Posted by Will Luke on 01/29/2007 in World Cricket League

I like Kenya. The locals might be frustrated by the chaos but, for someone like me, from London – such a regimented city, more intent on watching us, not helping us – the ramshackle way of Nairobi suits me just fine.

“Look, Will,” says David, a man nearly the same height as a Nairobi skyscraper, a scorer for Cricinfo. “We’re going to cross the road here, right in front of this police car. He won’t care. Nobody cares!” So we did, and the packed police car, which had clearly been in more scrapes than was healthy, let us go. This was Nairobi’s main trunk road into the city and we parted the traffic like Moses.

“This is Africa. This is what happens. The police don’t care,” he said, gesticulating with his arms at the police on his right. “You could just as well be arrested for doing nothing as you could for killing someone.” Now, hang on. I know Nairobi is a dangerous place but surely it’s no worse than anywhere else? “It’s all Somalia’s fault. You can get a gun for 6000 shillings (about £40UKP). What sort of a country lets people buy guns so cheap?”

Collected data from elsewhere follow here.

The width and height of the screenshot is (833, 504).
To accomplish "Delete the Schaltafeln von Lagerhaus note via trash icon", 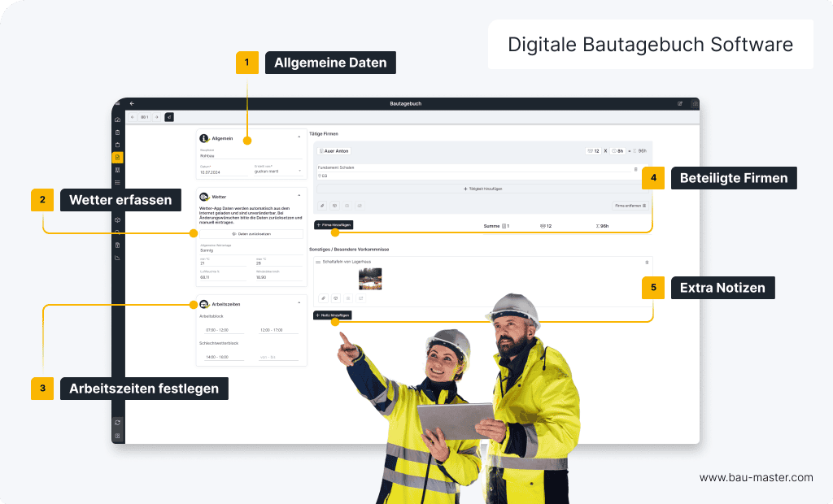I will click(646, 260).
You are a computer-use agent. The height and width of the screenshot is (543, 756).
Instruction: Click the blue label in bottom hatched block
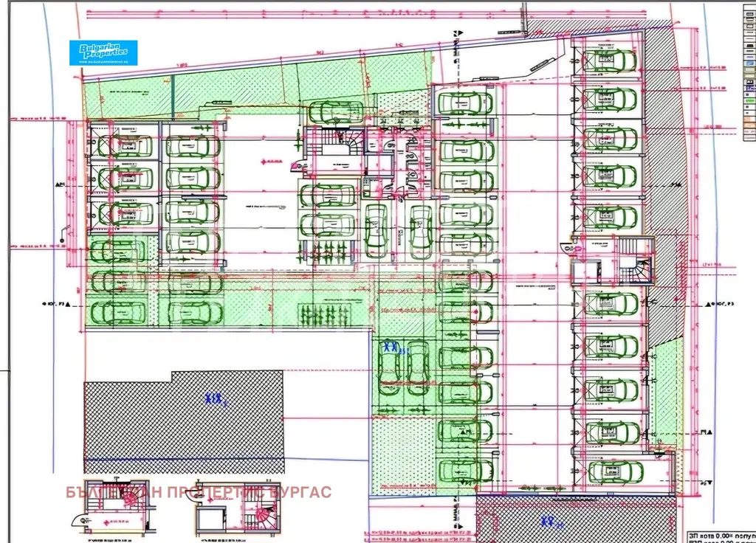pos(549,522)
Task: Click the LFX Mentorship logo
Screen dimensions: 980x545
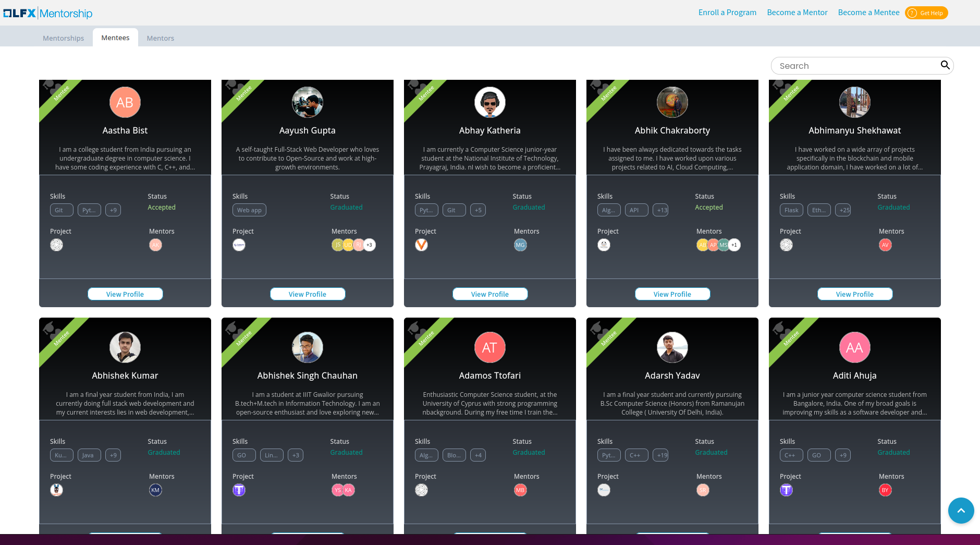Action: coord(48,13)
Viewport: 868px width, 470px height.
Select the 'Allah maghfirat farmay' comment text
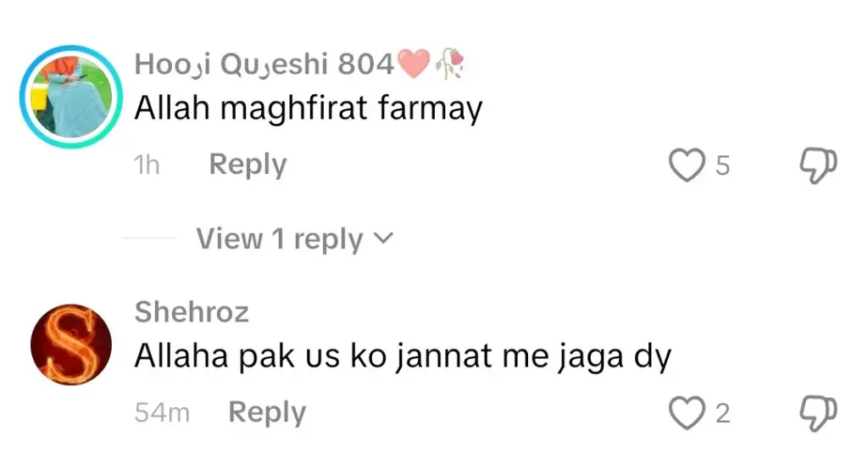(309, 108)
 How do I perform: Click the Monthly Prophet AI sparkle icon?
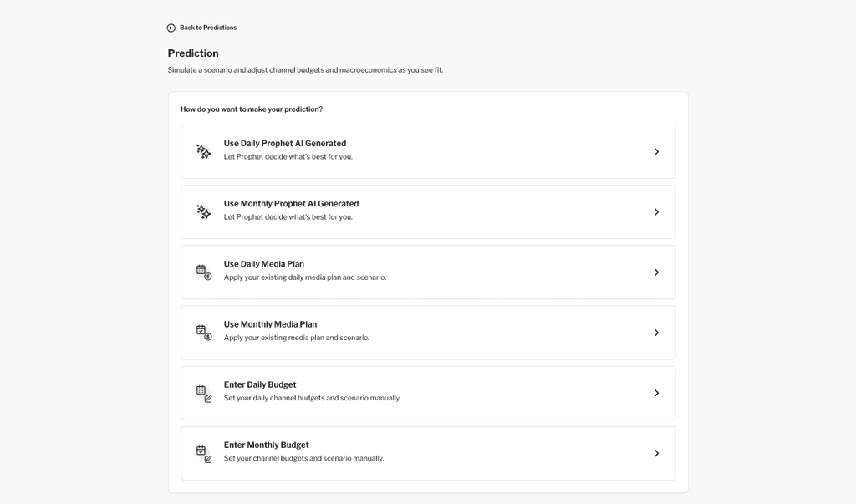tap(204, 211)
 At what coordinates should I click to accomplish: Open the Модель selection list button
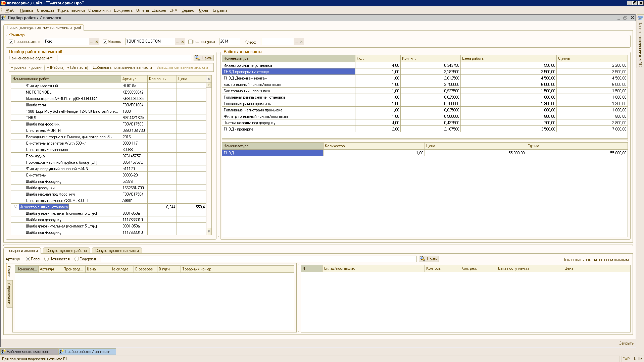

I had no answer. £40 for a gun? That doesn’t even cover my mobile phone bill each month. If I sacrificed my phone I could afford an entire armoury. Gun crime in Britain, in London especially, has risen exponentially in the past decade but the vast majority of people are concerned observers rather than victims.

I’d encountered guns earlier in the day, albeit holstered by a soldier outside the Israeli Embassy. Perfectly reasonable. But even inside an office building late this afternoon, an armed soldier, with a gun far too big for comfort, entered on the 7th floor. It was a stark reminder of the tensions which engulf this city.

I asked David whether he would like a beer on Thursday at the Pavement Club, owned by Shai – a man who knows everyone, even if they’re not totally sure if they know him – but he declined. “I don’t go out. Never. I hate it.” Because of the fear of mugging? “Because I’m low-tier. I’m at right at the bottom. If I go out, I can’t afford to stay long; there are no matutu in the early mornings so I would have to leave early.

“The gap between rich and poor is massive, it’s crazy. Some people can’t even afford to eat. Some rich people earn enough in one day to pay for a poor man’s food for a year.”